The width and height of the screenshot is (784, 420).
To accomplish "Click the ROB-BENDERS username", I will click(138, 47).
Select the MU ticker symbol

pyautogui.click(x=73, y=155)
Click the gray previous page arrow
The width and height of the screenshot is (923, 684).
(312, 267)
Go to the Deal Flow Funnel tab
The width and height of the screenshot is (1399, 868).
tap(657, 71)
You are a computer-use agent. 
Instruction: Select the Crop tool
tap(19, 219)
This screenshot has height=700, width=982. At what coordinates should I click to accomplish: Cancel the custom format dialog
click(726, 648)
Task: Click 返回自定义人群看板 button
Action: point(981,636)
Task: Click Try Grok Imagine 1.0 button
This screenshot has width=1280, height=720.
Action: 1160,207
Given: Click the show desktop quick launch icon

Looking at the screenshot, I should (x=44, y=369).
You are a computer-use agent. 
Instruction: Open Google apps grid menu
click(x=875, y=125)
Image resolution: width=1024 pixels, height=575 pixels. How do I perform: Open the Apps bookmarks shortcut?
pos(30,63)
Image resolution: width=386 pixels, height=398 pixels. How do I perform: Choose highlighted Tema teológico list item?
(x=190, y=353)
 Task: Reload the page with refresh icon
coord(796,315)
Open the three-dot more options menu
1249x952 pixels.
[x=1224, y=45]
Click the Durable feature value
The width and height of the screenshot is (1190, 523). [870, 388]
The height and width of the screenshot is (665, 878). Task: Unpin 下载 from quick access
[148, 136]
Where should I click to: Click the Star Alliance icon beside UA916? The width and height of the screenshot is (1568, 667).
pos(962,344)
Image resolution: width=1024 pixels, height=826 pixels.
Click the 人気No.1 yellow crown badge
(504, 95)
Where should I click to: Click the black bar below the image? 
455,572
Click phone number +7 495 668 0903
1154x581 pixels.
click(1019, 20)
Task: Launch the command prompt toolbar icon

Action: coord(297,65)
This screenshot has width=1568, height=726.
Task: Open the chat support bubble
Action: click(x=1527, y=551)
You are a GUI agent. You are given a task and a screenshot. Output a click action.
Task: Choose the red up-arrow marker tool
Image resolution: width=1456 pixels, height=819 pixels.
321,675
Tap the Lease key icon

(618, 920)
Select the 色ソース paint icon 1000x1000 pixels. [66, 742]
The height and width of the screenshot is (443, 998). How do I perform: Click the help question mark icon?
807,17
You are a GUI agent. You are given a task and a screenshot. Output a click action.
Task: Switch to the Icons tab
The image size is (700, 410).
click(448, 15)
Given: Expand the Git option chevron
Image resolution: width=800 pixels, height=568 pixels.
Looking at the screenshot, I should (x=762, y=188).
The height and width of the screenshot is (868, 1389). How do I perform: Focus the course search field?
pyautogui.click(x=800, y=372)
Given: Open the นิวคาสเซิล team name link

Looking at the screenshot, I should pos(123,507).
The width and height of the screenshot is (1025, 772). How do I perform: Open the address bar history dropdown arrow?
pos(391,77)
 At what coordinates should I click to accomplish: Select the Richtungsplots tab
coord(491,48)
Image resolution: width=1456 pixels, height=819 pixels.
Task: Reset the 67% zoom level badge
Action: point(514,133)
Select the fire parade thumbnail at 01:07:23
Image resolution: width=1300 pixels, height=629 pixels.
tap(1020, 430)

-*-

### Aim
Render the records above as a Markdown table with the columns Row and Entry. Put each line in its own numbered row and skip blank lines.

### Output of the exercise
| Row | Entry |
|---|---|
| 1 | The width and height of the screenshot is (784, 420). |
| 2 | To accomplish "Click the ROB-BENDERS username", I will click(138, 47). |
| 3 | Select the MU ticker symbol |
| 4 | pyautogui.click(x=73, y=155) |
| 5 | Click the gray previous page arrow |
| 6 | The width and height of the screenshot is (923, 684). |
| 7 | (312, 267) |
| 8 | Go to the Deal Flow Funnel tab |
| 9 | The width and height of the screenshot is (1399, 868). |
| 10 | tap(657, 71) |
| 11 | You are a computer-use agent.  |
| 12 | Instruction: Select the Crop tool |
| 13 | tap(19, 219) |
| 14 | This screenshot has height=700, width=982. At what coordinates should I click to accomplish: Cancel the custom format dialog |
| 15 | click(726, 648) |
| 16 | Task: Click 返回自定义人群看板 button |
| 17 | Action: point(981,636) |
| 18 | Task: Click Try Grok Imagine 1.0 button |
| 19 | This screenshot has width=1280, height=720. |
| 20 | Action: 1160,207 |
| 21 | Given: Click the show desktop quick launch icon |
| 22 | Looking at the screenshot, I should (x=44, y=369). |
| 23 | You are a computer-use agent.  |
| 24 | Instruction: Open Google apps grid menu |
| 25 | click(x=875, y=125) |
| 26 | Image resolution: width=1024 pixels, height=575 pixels. How do I perform: Open the Apps bookmarks shortcut? |
| 27 | pos(30,63) |
| 28 | Image resolution: width=386 pixels, height=398 pixels. How do I perform: Choose highlighted Tema teológico list item? |
| 29 | (x=190, y=353) |
| 30 |  Task: Reload the page with refresh icon |
| 31 | coord(796,315) |
| 32 | Open the three-dot more options menu |
| 33 | 1249x952 pixels. |
| 34 | [x=1224, y=45] |
| 35 | Click the Durable feature value |
| 36 | The width and height of the screenshot is (1190, 523). [870, 388] |
| 37 | The height and width of the screenshot is (665, 878). Task: Unpin 下载 from quick access |
| 38 | [148, 136] |
| 39 | Where should I click to: Click the Star Alliance icon beside UA916? The width and height of the screenshot is (1568, 667). |
| 40 | pos(962,344) |
| 41 | Image resolution: width=1024 pixels, height=826 pixels. |
| 42 | Click the 人気No.1 yellow crown badge |
| 43 | (504, 95) |
| 44 | Where should I click to: Click the black bar below the image?  |
| 45 | 455,572 |
| 46 | Click phone number +7 495 668 0903 |
| 47 | 1154x581 pixels. |
| 48 | click(1019, 20) |
| 49 | Task: Launch the command prompt toolbar icon |
| 50 | Action: coord(297,65) |
| 51 | This screenshot has width=1568, height=726. |
| 52 | Task: Open the chat support bubble |
| 53 | Action: click(x=1527, y=551) |
| 54 | You are a GUI agent. You are given a task and a screenshot. Output a click action. |
| 55 | Task: Choose the red up-arrow marker tool |
| 56 | Image resolution: width=1456 pixels, height=819 pixels. |
| 57 | 321,675 |
| 58 | Tap the Lease key icon |
| 59 | (618, 920) |
| 60 | Select the 色ソース paint icon 1000x1000 pixels. [66, 742] |
| 61 | The height and width of the screenshot is (443, 998). How do I perform: Click the help question mark icon? |
| 62 | 807,17 |
| 63 | You are a GUI agent. You are given a task and a screenshot. Output a click action. |
| 64 | Task: Switch to the Icons tab |
| 65 | The image size is (700, 410). |
| 66 | click(448, 15) |
| 67 | Given: Expand the Git option chevron |
| 68 | Image resolution: width=800 pixels, height=568 pixels. |
| 69 | Looking at the screenshot, I should (x=762, y=188). |
| 70 | The height and width of the screenshot is (868, 1389). How do I perform: Focus the course search field? |
| 71 | pyautogui.click(x=800, y=372) |
| 72 | Given: Open the นิวคาสเซิล team name link |
| 73 | Looking at the screenshot, I should pos(123,507). |
| 74 | The width and height of the screenshot is (1025, 772). How do I perform: Open the address bar history dropdown arrow? |
| 75 | pos(391,77) |
| 76 |  At what coordinates should I click to accomplish: Select the Richtungsplots tab |
| 77 | coord(491,48) |
| 78 | Image resolution: width=1456 pixels, height=819 pixels. |
| 79 | Task: Reset the 67% zoom level badge |
| 80 | Action: point(514,133) |
| 81 | Select the fire parade thumbnail at 01:07:23 |
| 82 | Image resolution: width=1300 pixels, height=629 pixels. |
| 83 | tap(1020, 430) |